Un fatto reale è che in otto anni il fatturato dei ricoveri in cliniche private del Polesine è cresciuto del 132% nella Asl 18 e dell'81% nella 19. E le fatture per le visite ambulatoriali sono lievitate del 350% nella prima e del 130% nell'altra. Il dato combinato provinciale è del 133% di aumento. Negli ultimi 15 anni, nel pubblico s'è dimezzato il numero degli ospedali, ora sono 3; i posti letto sono scesi da 1700 a 800 e in pianta organica mancano 215 operatori. Ma come, non si doveva produrre ogni sforzo verso il contenimento dei costi? «Tutto ciò è successo grazie ai meccanismi di recupero della cosiddetta regressione tariffaria e dell'incremento finanziario», riprende Brusco scartabellando tra i fascicoli nel suo studio di Palazzo Celio, sede della provincia polesana. A miscelare gli ingredienti in modo particolarmente conveniente per i privati è stata un piano triennale dell'assessore del 2006, il Tosi, famoso per una condanna per propaganda razzista, lo stesso che girava con un tigrotto giurando di alimentarlo a terroni. La delibera fu votata anche dall'allora vice di Galan, Zaia, ora governatore.

Da allora questo meccanismo infernale consente di diminuire le prestazioni come chiede Roma ma di moltiplicare i profitti come piace ai boss cispadani. Prima di Tosi era comunque previsto un incremento finanziario del 2-3% e un aumento delle tariffe del 3-5%. La regressione tariffaria è quella parte eccedente il tetto di prestazioni annue che viene pagata a prezzi più bassi ma poi viene sommata al tetto e diventa il nuovo budget. Così il liquidato dell'anno verrà dato dal tetto previsto più la quota di regressione tariffaria. Ma c'è un altro trucco: la limitazione dei ricoveri si calcola solo sull'afflusso dalla provincia.

Il piano triennale di Tosi sembra dinque un capolavoro perché inchioda il sontuoso budget per tre anni prevedendo un calo, come vuole il governo, dei ricoveri, ma lievitando fino all'8% l'incremento finanziario e concedendo che il calo di allettamenti si tramuti in una crescita delle prestazioni ambulatoriali e specialistiche che sono schizzate a un milione nel 2008, quota incredibile con un bacino di utenti che sfiora le 170mila unità. A guadagnarci sono i soliti nomi. E' il nordest, bellezza. E i nomi spesso sono gli stessi di quando non si muoveva foglia da queste parti se De Michelis non voleva.
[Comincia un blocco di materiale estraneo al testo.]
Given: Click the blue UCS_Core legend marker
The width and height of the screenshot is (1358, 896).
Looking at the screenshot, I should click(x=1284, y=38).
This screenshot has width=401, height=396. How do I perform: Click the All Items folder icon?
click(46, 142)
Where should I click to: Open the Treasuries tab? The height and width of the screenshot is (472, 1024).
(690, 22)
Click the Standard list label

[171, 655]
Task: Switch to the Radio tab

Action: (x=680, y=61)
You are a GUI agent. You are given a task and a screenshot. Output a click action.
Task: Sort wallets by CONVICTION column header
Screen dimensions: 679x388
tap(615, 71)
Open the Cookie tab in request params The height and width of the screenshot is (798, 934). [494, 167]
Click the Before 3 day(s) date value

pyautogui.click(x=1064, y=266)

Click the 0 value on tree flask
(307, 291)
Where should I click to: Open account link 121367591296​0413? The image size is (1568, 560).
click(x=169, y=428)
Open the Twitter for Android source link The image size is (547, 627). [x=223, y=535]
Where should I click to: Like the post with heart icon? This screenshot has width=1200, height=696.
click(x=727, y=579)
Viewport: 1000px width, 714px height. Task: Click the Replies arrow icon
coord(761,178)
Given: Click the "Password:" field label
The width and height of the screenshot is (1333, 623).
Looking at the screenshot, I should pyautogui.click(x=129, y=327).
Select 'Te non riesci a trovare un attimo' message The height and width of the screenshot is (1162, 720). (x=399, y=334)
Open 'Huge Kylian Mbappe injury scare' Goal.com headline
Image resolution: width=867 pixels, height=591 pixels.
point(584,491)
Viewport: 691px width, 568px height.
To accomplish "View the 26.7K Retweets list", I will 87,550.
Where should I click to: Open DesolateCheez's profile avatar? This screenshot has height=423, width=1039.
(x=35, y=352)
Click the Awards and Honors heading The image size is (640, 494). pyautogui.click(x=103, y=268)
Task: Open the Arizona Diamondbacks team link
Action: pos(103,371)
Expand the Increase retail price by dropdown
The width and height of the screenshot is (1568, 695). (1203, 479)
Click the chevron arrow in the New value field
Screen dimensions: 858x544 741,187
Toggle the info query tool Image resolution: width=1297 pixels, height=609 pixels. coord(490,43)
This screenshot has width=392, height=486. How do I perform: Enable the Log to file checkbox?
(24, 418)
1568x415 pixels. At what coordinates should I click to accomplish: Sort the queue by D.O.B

Questo si legge nei bilanci della sanità: ad esempio che un risparmio di un milione e 69.170euro diventi un esborso di 5milioni 15.270 euro. Rifondazione ha fatto i conti clinica per clinica, a Rovigo, e ieri li ha presentati alla stampa. Se i calcoli fossero esatti e visto che il meccanismo è regionale si sbriciola ancora una volta il mito del buongoverno leghista. «Non sarebbe esagerato pensare che a livello veneto i gestori privati per i soli ricoveri ospedalieri potrebbero aver incassato solo nel 2009 50-55 milioni».